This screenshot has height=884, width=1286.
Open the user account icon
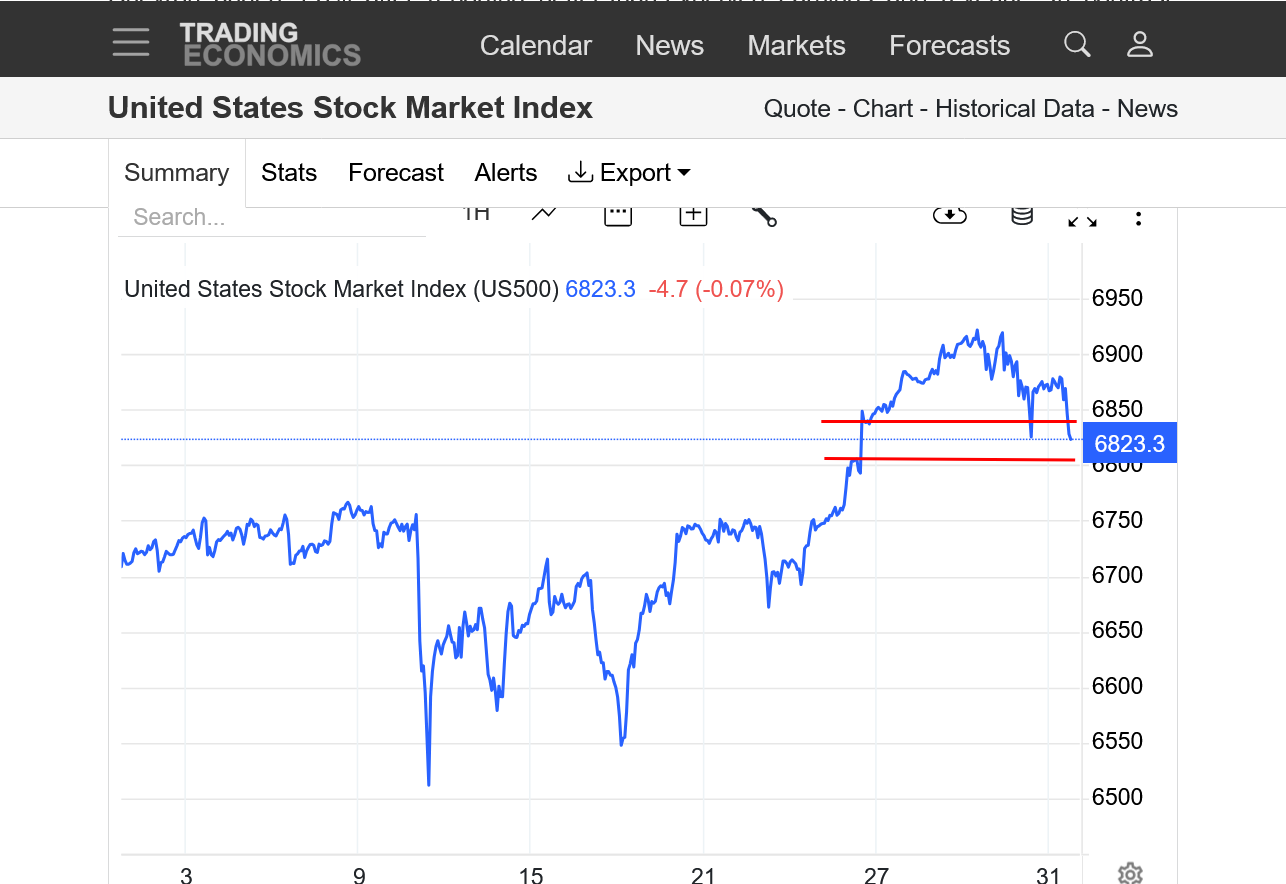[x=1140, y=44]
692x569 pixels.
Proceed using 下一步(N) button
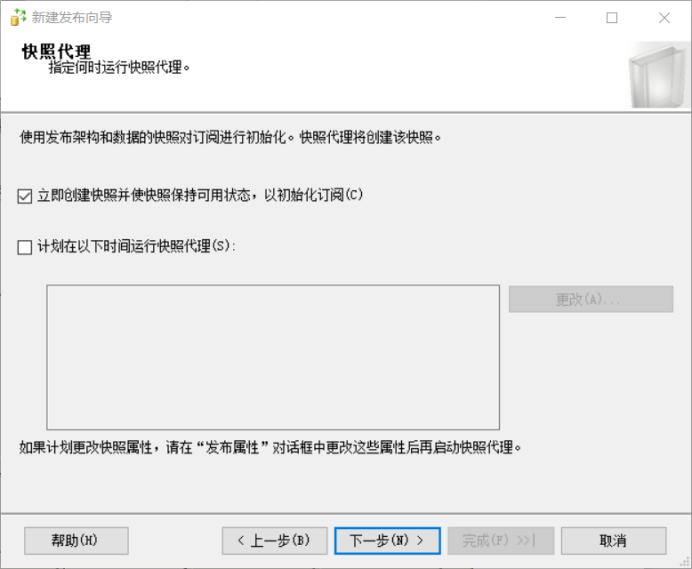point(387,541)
= = = = = = =
Update the data by changing "button" to "control" and keeping everything else the same. Leave the pictures out of your answer.

This screenshot has height=884, width=1286.
Open the user account icon
[x=1140, y=44]
692x569 pixels.
Proceed using 下一步(N) control
point(387,541)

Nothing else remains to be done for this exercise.